In a redacted brief filed on Tuesday, China Telecom (Americas) Corporation (CTA) said that the Federal Communications Commission (FCC) bucked standard procedure when it voted to revoke CTA’s operating licenses over purported national security concerns. CTA’s opposition comes amidst a tide of federal action against Chinese telecom providers, with last week’s revocation of China Unicom’s (Americas) service authority being the latest.
For its part, CTA is fighting the FCC’s November 2 revocation order eliminating its domestic and international common-carrier authorizations. The company initially asked for an emergency stay, but the D.C. Circuit denied the request.
Now, CTA argues that the FCC departed from standard procedures in violation of its own rules, the Administrative Procedure Act (APA), and its due process rights. In addition, the brief says that the agency’s bases for revocation were flawed, based primarily on suspicions about the company’s corporate owner, rather than on anything CTA did or failed to do.
Specifically, CTA takes issue with the FCC’s purported refusal to hold a live or written-record hearing before revoking CTA’s authorizations. The brief says that the FCC refused its repeated requests for such a hearing, thereby deviating from its practice of providing one. “By mischaracterizing its past practice at one moment and disavowing that practice the next, the FCC failed to engage in the reasoned decision making required by the APA,” the filing says.

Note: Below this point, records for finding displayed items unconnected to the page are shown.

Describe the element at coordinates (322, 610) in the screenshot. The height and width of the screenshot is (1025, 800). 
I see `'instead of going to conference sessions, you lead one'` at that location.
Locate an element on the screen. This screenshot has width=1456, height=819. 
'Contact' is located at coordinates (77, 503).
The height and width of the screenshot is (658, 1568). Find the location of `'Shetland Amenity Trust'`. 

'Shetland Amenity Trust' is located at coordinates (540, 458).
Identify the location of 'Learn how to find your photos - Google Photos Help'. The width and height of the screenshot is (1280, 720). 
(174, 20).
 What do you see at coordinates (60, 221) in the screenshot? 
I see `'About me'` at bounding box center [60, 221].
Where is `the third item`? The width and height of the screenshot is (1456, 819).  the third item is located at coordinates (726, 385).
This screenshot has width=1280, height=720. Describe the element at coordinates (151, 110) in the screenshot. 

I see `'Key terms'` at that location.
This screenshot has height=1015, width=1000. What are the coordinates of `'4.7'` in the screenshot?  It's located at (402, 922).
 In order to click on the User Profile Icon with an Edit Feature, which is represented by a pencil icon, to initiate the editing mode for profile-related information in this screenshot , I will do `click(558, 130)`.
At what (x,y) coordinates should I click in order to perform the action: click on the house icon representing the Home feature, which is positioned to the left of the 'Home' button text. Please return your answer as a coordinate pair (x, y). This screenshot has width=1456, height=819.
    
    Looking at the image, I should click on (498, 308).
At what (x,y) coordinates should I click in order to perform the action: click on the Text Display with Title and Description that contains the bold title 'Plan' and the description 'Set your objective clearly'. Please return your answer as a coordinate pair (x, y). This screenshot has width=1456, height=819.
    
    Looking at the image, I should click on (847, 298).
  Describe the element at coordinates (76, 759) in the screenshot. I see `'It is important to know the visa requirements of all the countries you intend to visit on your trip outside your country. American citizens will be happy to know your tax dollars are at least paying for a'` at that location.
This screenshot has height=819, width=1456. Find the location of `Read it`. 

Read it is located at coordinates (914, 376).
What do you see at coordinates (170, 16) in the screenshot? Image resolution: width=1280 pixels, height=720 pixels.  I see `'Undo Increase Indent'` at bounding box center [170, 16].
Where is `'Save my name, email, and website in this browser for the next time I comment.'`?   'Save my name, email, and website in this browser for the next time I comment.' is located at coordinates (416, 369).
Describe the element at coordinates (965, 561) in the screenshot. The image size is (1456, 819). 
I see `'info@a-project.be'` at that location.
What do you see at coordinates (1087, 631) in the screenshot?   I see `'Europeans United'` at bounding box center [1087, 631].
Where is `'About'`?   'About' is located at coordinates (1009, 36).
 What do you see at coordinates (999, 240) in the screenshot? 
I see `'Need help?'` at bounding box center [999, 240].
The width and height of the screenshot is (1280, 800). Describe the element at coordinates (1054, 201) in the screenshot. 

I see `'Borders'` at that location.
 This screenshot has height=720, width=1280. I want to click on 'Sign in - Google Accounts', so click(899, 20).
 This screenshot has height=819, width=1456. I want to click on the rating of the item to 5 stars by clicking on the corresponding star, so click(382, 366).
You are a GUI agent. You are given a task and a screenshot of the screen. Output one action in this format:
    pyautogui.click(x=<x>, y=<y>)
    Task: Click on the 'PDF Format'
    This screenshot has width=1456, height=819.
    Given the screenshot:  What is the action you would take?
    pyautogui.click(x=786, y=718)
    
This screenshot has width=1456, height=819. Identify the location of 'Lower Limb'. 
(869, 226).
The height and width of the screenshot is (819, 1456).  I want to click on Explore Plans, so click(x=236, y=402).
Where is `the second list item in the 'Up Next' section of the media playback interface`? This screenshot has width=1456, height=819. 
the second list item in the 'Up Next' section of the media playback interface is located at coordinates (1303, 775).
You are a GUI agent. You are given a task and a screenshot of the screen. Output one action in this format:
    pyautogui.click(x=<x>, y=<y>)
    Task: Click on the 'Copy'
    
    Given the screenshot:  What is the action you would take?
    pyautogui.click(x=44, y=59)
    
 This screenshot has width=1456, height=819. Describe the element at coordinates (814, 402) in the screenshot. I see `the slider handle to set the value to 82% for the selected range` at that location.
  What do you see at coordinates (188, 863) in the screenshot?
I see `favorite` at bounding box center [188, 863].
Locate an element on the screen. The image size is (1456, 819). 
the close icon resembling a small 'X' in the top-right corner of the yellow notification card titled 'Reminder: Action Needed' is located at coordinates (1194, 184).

The brief also argues that the FCC did not prove that CTA committed egregious misconduct, the standard that must be met in order for revocation. The FCC allegedly relied on Executive Branch agency recommendations to support its finding that CTA’s “corporate structure provided the Chinese government with opportunities to access, disrupt, or misroute U.S. communications that may allow for espionage.” These representations fall short of establishing the egregiousness required for revocation, the brief says, rendering the decision arbitrary, capricious, and unsupported by substantial evidence.
The FCC’s response is due February 17. CTA is represented by Morgan Lewis & Bockius LLP.